Investment behavior of Sovereign Wealth Funds revealed

  • 6% of GCC SWF assets are focused on local development investments
  • 88% of GCC SWF assets are invested internationally for diversification purposes
  • 5% of GCC SWF assets are invested internationally to drive foreign or local policy outcomes

Invesco Asset Management Limited today released its second annual Invesco Middle East Asset Management Study* which offers insight into the complex investment behaviour of sovereign wealth funds (SWFs) in the Gulf Cooperation Council (GCC) region and provides a new framework to help interpret investment preferences across these ever-evolving markets. The new model helps dispel the myth about the prevalence of international ‘trophy asset’ investing, and suggests geo-political drivers could be drawing money flows towards local development. Invesco opened its Dubai office in 2005, and has been working with GCC clients for decades, offering financial institutions and investment professionals access to global investment expertise.

The ‘Invesco Sovereign Wealth Fund Model’ acknowledges that no one SWF is the same, and different objectives and environmental factors are behind investment preferences. Currently SWFs across the GCC account for 44 per cent** of global SWF flows, representing just over $1 trillion. By seeking a better understanding of this important investment group, Invesco believes the model could be developed further to help track the evolution of SWFs globally as well.

The study reveals that contrary to the widely held view that the majority of SWF assets in the GCC region put money into what is termed ‘policy supporting’ investments; either trophy assets to build the profile of a region or investments to support foreign policy, this accounts for approximately just 5% of SWF assets illustrating a recent shift to more locally focused investments and balanced equity investment.

The Invesco Sovereign Wealth Fund Model bases its segmentation on SWF investment objectives and outlines four key categories:

  • ‘Development Agencies’: SWFs focused on local development projects and investments – 6% of GCC SWF assets
  • ‘Policy Supporters’: SWFs that use international investments to drive foreign or local policy outcomes – 5% of GCC SWF assets
  • ‘Diversification Vehicles’: SWFs that invest internationally to diversify and preserve wealth for future generations, typically referencing a global benchmark for asset and geographic allocations – 88% of GCC SWF assets
  • ‘Asset Managers’: SWFs that are purely focused on risk-adjusted investment returns, typically with broad scope to invest across assets and regions – 1% of GCC SWF assets

Nick Tolchard, Head of Invesco Middle East commented: “Interestingly 88% of sovereign wealth fund assets are invested for diversification purposes, putting assets in what we would term relatively straight forward balanced, long term funds. In the main the objective is to diversify country assets away from oil dependence, preserving wealth for future generations. The ‘public’ perception of sovereign wealth funds is that they invest heavily in international trophy assets, this shows that it simply isn’t the case with only approximately 5% of SWF assets now going that way.
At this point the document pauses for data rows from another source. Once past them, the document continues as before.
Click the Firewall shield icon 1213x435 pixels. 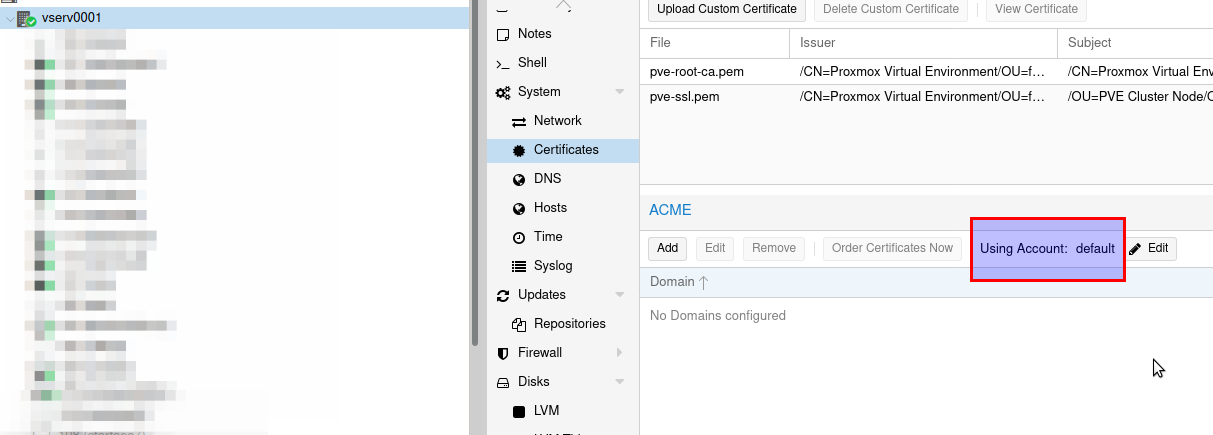(503, 353)
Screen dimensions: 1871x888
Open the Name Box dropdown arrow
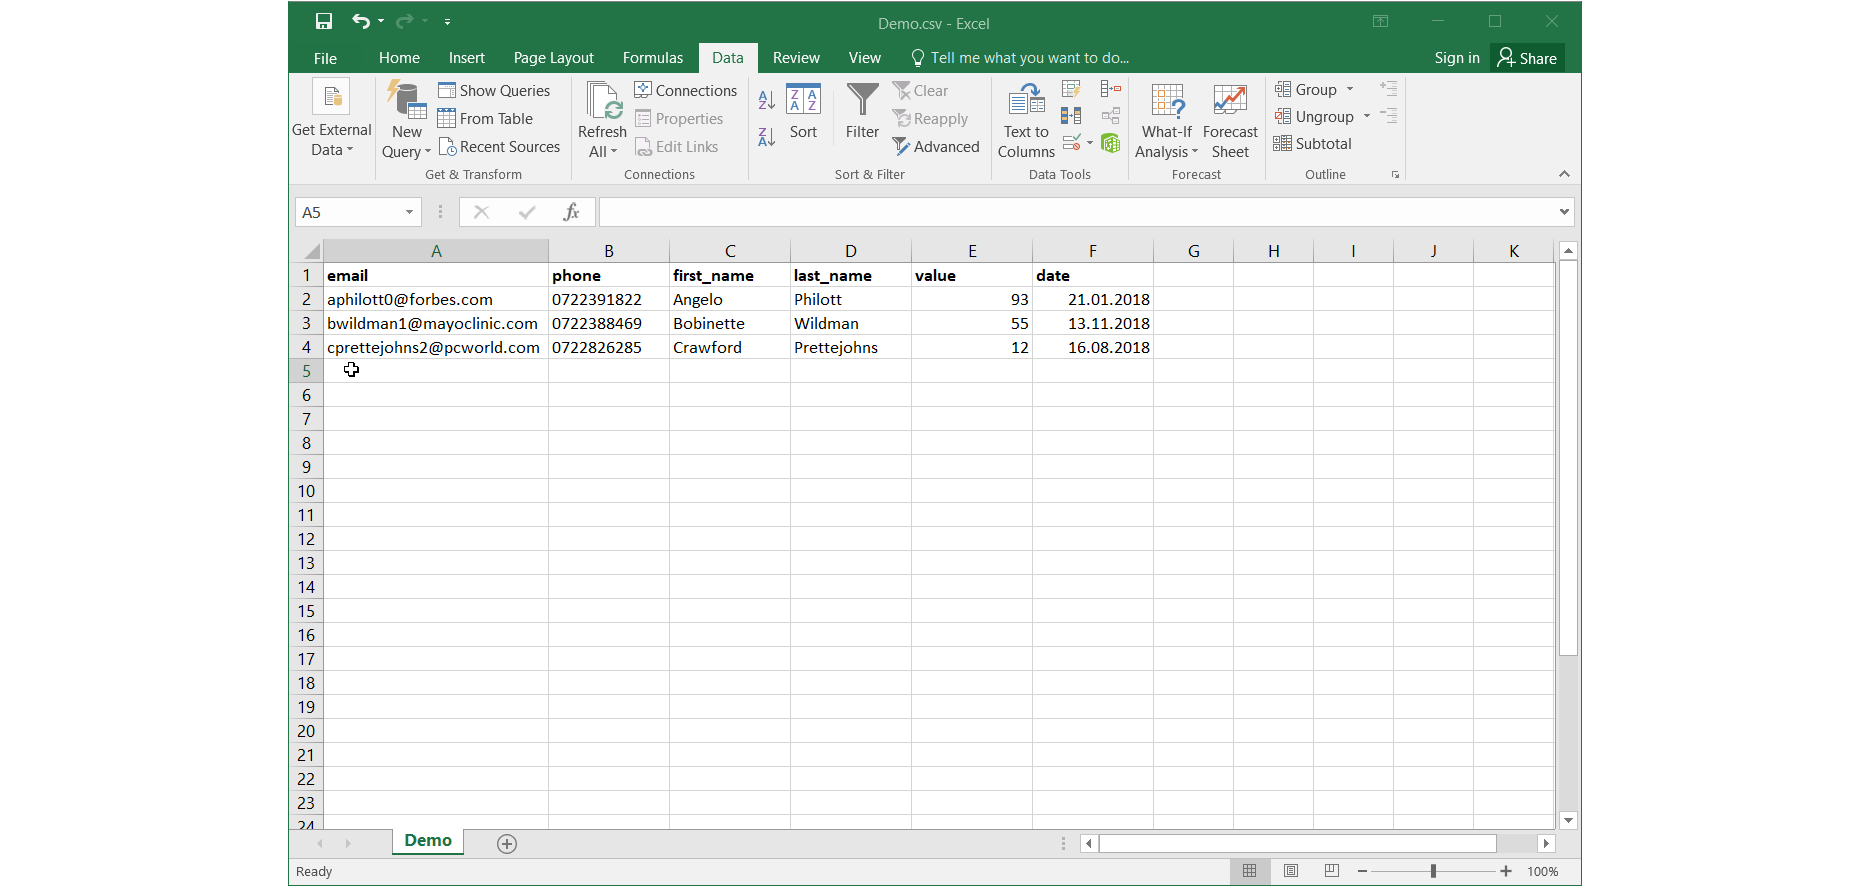point(409,212)
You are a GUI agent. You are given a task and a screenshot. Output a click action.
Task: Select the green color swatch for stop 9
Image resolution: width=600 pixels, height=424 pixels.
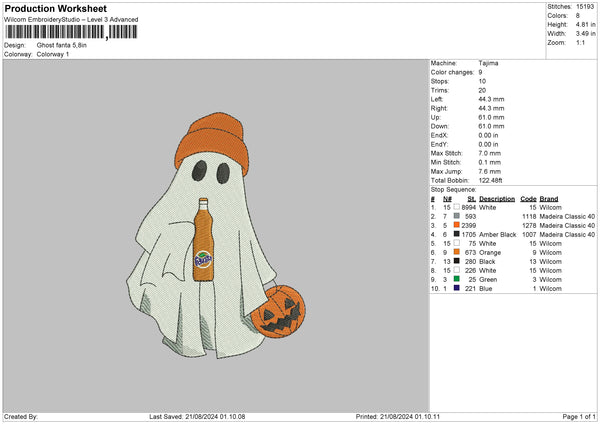coord(456,279)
“Looking at the investment behaviours of SWFs we can see in the main they tend to separate into focused units over time rather than shifting from one to another. In most cases it is too simplistic to suggest that a whole sovereign wealth fund changes its entire investment objective.”

The analysis behind the Invesco Sovereign Wealth Fund Model also demonstrates that more money is shifting locally in the wake of unrest in the region. Nick Tolchard added “The current uprisings in Egypt and other Arab countries have driven greater local and regional allocations by some state entities which could justify short-term reclassifications from ‘Diversification Vehicles’ to ‘Development Agencies’. On the surface this would seem to make sense as a means to placate rising unrest, but in some markets such as Qatar there are possible local inflationary pressures to consider as the local pool of capital increases – though will not be the case everywhere.”

Traditional investment SWFs move towards developed market investments

Interestingly traditional investment SWFs – diversification vehicles and asset managers – appear to be showing a greater shift in their asset allocation towards developed markets. In our 2010 study 64% of traditional investment, SWFs showed a preference for emerging markets, in contrast to just 25% of SWFs and sovereign agencies in 2011. For an average SWF portfolio, Invesco estimates that 54% of GCC SWF assets are now held in developed market investments with the highest exposures to North America (29%) and to Western Europe (19%).

Nick Tolchard commented: “Last year’s study identified a consistently high demand for emerging markets across SWFs and all other companies and territories. We are now identifying a growing trend towards more developed markets, as investors seek new and possibly more fruitful investment opportunities in undervalued developed markets. However, an important nuance is that it is a case of there being more money on the table to invest in developed markets, rather than investors moving out of emerging markets. Investors are in fact becoming more discerning over their emerging market investments and taking a more sophisticated approach. We are seeing many looking for specific emerging market opportunities such as Turkey and India, rather than broad-based investment in BRIC or global emerging markets.”

Nick Tolchard concluded: “In commissioning this independent study we have sought to focus on the trends driving end-investor behaviours across the major market segments. The GCC is increasingly important and rapidly evolving, and the study forms part of our strategic commitment to understanding the perspective of investors as well as the investment and savings culture of the region.”